ML started out in the late 70’s as a language for controlling the LCF theorem prover. However, it quickly became apparent that the language was of more general use. The language was developed independently by a number of groups leading to a variety of different dialects (e.g. CAML, Cambridge ML, Edinburgh ML etc). In the mid 80’s a group was formed to try to standardise the language. This led to the definition of Standard ML. SML hasn’t completely dominated the ML market; some of the other dialects are still being developed, particularly CAML. Another group, including several of the designers of SML, is working a proposal for a new dialect, ML 2000, that will benefit from ongoing research in language design, and from the experience of implementors and users of SML. If you use an ML system other than the one provided on the CS2 Suns you need to make sure it implements Standard ML, rather than one of the other dialects.

Implementations

There are three main implementations of SML available – SML/NJ, Poly/ML and PoplogML. The first of these is free, the others cost real money. They are all fairly extravagant in their memory requirements. SML/NJ runs on a PC in theory but the amount of memory required will make it a non-starter for most PCs at home. Edinburgh ML and MicroML are implementations of a subset of the language that will run on PCs and Macs. Because they are only subsets you may have problems if you try to use them for the practicals. The file /Users/mfourman/Documents/Informatics/homepages/mfourman/web/teaching/mlCourse/doc/SML-FAQ contains more details of these systems. The CS2 Suns are running Poly/ML.

Books

: ML for the Working Programmer, L.Paulson, Cambridge University Press
The book recommended for this part of the course. It is relatively cheap, covers nearly all of the required material, and has some good examples. It assumes you already know how to program, and so doesn’t treat you as a complete bozo. The examples from this book are on-line in the directory /Users/mfourman/Documents/Informatics/homepages/mfourman/web/teaching/mlCourse/doc/Paulson.
: Functional Programming Using Standard ML, A. Wikström, Prentice Hall
This book is aimed at those people with little or no programming experience. It covers most features of the language except for the modules system, but proceeds at a snail’s pace.
: Programming with Standard ML, C.Myers, C.Clack and E.Poon, Prentice Hall
Covers the complete language at a faster pace than Wikström, but less comprehensively than Paulson. Some of the terminology is a bit non-standard, and the examples are a little idiosyncratic.
: Abstract Data Types in Standard ML, R.Harrison, Wiley
The title may tempt some of you to purchase this book, as abstract data types will figure strongly in this course. Please resist the temptation.
: Elements of ML programming, J.Ullman, Prentice Hall
This is a masterly text-book from an author with a proven track-record. It is primarily an ML “cookbook”. It is probably the best book available for quickly developing a basic competence in ML. The examples also cover a number of data-structures. However, the author has a tendency to shy away from subtle issues, telling half-truths to avoid potential confusions. This book is not as intellectually exciting, nor as honest, as Paulson. The examples from this book are on-line in the directory /Users/mfourman/Documents/Informatics/homepages/mfourman/web/teaching/mlCourse/doc/Ullman.

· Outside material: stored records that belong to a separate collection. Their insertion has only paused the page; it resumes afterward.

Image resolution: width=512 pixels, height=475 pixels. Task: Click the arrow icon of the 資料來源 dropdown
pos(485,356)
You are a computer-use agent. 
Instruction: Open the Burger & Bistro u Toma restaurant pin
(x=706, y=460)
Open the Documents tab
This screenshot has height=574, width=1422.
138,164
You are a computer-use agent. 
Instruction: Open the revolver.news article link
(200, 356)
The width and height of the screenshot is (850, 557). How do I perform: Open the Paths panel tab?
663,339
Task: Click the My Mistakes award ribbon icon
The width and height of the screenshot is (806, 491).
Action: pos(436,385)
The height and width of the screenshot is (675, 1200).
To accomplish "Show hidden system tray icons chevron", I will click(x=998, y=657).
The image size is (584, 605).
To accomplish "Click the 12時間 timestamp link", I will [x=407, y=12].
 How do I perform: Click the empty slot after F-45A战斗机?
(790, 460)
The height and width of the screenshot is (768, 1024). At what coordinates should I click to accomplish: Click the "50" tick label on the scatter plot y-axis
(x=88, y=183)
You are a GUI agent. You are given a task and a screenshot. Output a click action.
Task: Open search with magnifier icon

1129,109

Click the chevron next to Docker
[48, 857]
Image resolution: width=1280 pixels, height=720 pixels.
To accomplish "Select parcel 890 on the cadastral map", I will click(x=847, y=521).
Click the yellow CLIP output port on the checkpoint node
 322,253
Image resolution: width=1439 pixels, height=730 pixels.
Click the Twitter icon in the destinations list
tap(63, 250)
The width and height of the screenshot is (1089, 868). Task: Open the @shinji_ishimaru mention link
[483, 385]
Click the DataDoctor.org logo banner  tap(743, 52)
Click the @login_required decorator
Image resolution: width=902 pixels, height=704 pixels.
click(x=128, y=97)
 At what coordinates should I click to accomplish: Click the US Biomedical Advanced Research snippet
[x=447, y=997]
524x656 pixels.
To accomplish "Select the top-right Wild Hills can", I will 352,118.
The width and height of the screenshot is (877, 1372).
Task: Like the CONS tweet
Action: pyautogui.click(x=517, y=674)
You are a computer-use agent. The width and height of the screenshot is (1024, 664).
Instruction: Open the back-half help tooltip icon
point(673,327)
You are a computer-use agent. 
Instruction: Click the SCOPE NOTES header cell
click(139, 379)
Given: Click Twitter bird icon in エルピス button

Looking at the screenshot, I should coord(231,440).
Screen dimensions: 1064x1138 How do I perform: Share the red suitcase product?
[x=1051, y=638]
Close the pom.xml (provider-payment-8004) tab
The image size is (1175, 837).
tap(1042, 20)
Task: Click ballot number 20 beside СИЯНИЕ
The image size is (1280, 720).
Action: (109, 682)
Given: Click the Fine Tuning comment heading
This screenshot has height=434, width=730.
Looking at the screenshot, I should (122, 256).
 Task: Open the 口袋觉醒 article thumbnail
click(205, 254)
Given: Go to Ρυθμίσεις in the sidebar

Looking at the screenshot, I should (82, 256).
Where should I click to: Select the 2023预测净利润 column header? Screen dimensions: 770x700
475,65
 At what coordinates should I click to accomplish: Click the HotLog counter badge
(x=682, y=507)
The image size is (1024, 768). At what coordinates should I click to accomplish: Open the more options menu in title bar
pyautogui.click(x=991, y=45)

Other books that may be worth browsing through are Elements of Functional Programming by C. Reade (Addison Wesley), Applicative High Order Programming: The Standard ML perspective by S.Sokolowski (Chapman & Hall), and The ML Primer by R.Stansifer (Prentice Hall). The lecture notes on SML will give a very terse outline of the technical material covered by the course, and act as a revision aid. You will need a textbook, ideally Paulson’s, to answer detailed questions about the syntax and semantics of the language. The lectures expand on the notes and include many examples to (hopefully) clarify the ideas.